- [Task to carry out]: Check each line of the records below for the word "agent" and give the number of lines that have it, with nothing added.

- [Given records]:
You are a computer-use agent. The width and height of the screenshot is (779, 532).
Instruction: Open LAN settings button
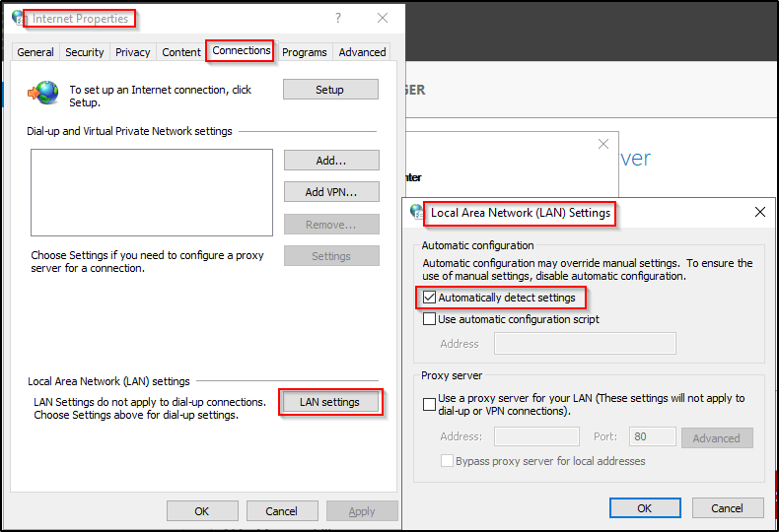(x=330, y=402)
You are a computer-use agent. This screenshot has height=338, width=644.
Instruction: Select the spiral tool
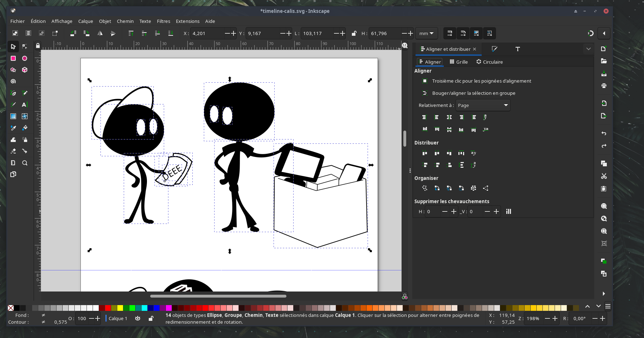(13, 82)
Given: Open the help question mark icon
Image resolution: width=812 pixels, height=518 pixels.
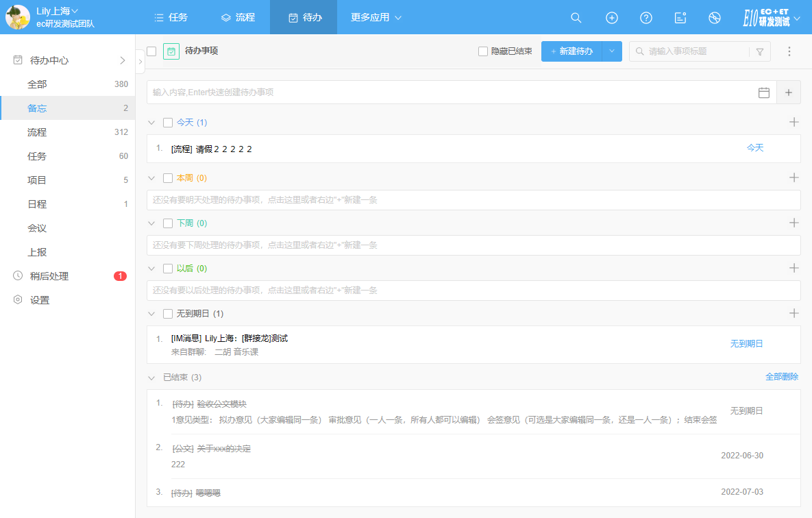Looking at the screenshot, I should 646,18.
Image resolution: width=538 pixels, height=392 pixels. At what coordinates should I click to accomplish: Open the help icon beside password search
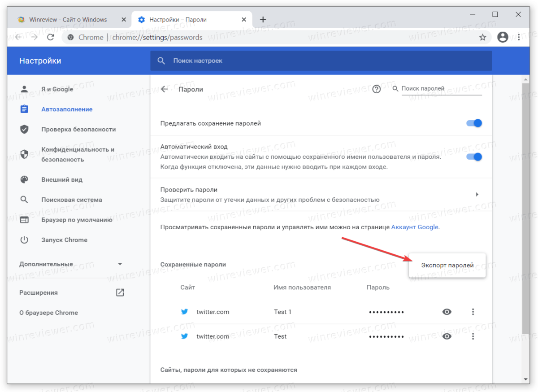(377, 89)

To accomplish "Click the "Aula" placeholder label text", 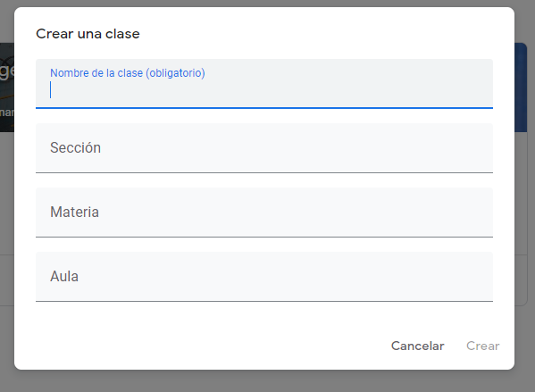I will (64, 276).
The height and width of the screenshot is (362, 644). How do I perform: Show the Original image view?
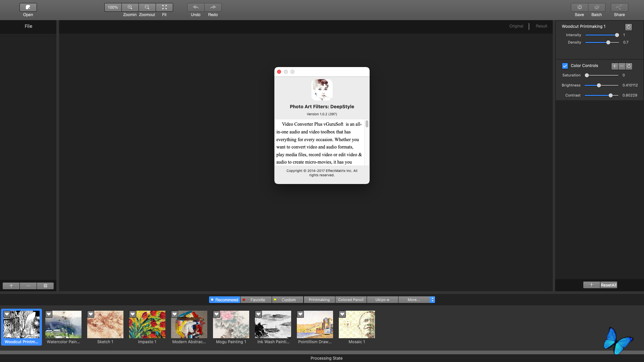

- [Response area]: 2